* Exercise prompt
Return verbatim all lines from the first one in the records to the line with "Sports Competition – Overview (989, 625)", both ends kept.

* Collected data

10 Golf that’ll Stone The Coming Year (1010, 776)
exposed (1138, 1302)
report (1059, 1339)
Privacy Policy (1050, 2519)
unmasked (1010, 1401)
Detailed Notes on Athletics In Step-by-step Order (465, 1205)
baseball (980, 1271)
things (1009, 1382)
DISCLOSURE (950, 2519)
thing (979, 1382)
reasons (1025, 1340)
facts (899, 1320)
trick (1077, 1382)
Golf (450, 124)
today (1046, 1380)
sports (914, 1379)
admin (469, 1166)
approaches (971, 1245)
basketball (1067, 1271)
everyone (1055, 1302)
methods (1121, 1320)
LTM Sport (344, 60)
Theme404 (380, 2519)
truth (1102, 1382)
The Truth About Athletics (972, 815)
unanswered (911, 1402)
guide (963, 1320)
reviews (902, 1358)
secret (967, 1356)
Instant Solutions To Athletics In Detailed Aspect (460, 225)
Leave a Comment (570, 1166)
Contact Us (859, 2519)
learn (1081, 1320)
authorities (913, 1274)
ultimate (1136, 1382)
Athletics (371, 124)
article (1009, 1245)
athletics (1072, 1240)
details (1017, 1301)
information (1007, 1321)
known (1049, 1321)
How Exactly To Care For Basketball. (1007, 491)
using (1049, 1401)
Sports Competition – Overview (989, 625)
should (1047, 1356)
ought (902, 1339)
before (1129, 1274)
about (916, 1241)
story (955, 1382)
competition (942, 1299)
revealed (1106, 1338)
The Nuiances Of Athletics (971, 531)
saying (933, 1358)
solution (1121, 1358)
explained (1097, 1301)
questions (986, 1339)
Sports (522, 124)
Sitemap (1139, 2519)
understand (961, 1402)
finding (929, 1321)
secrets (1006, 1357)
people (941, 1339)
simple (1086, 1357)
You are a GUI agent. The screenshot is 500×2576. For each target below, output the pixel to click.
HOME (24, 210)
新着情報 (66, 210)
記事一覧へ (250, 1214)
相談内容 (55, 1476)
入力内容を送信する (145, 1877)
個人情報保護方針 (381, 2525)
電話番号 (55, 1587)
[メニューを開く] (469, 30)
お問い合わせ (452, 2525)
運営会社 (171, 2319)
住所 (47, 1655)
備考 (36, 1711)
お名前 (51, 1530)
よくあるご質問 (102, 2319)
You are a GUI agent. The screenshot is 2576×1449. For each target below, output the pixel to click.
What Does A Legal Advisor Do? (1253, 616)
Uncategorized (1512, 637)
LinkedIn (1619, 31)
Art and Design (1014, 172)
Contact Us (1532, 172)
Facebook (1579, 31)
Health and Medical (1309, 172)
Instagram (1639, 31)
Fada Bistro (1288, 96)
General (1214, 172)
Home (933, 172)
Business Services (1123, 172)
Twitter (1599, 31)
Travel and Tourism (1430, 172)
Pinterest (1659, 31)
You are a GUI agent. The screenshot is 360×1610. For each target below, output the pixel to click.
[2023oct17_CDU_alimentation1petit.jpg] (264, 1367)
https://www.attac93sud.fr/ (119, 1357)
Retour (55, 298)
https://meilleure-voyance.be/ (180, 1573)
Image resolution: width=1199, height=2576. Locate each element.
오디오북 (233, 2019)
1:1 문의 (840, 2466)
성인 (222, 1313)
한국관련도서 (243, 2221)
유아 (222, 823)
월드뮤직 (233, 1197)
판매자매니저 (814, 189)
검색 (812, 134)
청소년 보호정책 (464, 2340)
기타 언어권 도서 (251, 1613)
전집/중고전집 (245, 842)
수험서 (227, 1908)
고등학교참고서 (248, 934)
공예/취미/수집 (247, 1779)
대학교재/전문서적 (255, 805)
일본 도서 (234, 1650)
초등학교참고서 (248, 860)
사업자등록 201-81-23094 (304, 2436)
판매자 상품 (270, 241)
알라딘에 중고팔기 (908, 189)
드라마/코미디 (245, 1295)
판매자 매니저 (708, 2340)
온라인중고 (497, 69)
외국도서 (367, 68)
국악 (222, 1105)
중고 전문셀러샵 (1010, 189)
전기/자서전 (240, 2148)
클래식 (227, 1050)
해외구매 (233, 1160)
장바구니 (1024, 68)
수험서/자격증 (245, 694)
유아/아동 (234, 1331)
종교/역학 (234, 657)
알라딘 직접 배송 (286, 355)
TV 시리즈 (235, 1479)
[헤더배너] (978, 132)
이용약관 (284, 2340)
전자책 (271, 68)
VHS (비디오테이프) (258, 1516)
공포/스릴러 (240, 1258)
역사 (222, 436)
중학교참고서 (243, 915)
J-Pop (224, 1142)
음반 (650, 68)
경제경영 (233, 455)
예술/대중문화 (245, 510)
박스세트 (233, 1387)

* Solution to this task
10 Golf that’ll Stone The Coming Year (1010, 776)
exposed (1138, 1302)
report (1059, 1339)
Privacy Policy (1050, 2519)
unmasked (1010, 1401)
Detailed Notes on Athletics In Step-by-step Order (465, 1205)
baseball (980, 1271)
things (1009, 1382)
DISCLOSURE (950, 2519)
thing (979, 1382)
reasons (1025, 1340)
facts (899, 1320)
trick (1077, 1382)
Golf (450, 124)
today (1046, 1380)
sports (914, 1379)
admin (469, 1166)
approaches (971, 1245)
basketball (1067, 1271)
everyone (1055, 1302)
methods (1121, 1320)
LTM Sport (344, 60)
Theme404 (380, 2519)
truth (1102, 1382)
The Truth About Athletics (972, 815)
unanswered (911, 1402)
guide (963, 1320)
reviews (902, 1358)
secret (967, 1356)
Instant Solutions To Athletics In Detailed Aspect (460, 225)
Leave a Comment (570, 1166)
Contact Us (859, 2519)
learn (1081, 1320)
authorities (913, 1274)
ultimate (1136, 1382)
Athletics (371, 124)
article (1009, 1245)
athletics (1072, 1240)
details (1017, 1301)
information (1007, 1321)
known (1049, 1321)
How Exactly To Care For Basketball. (1007, 491)
using (1049, 1401)
Sports Competition – Overview (989, 625)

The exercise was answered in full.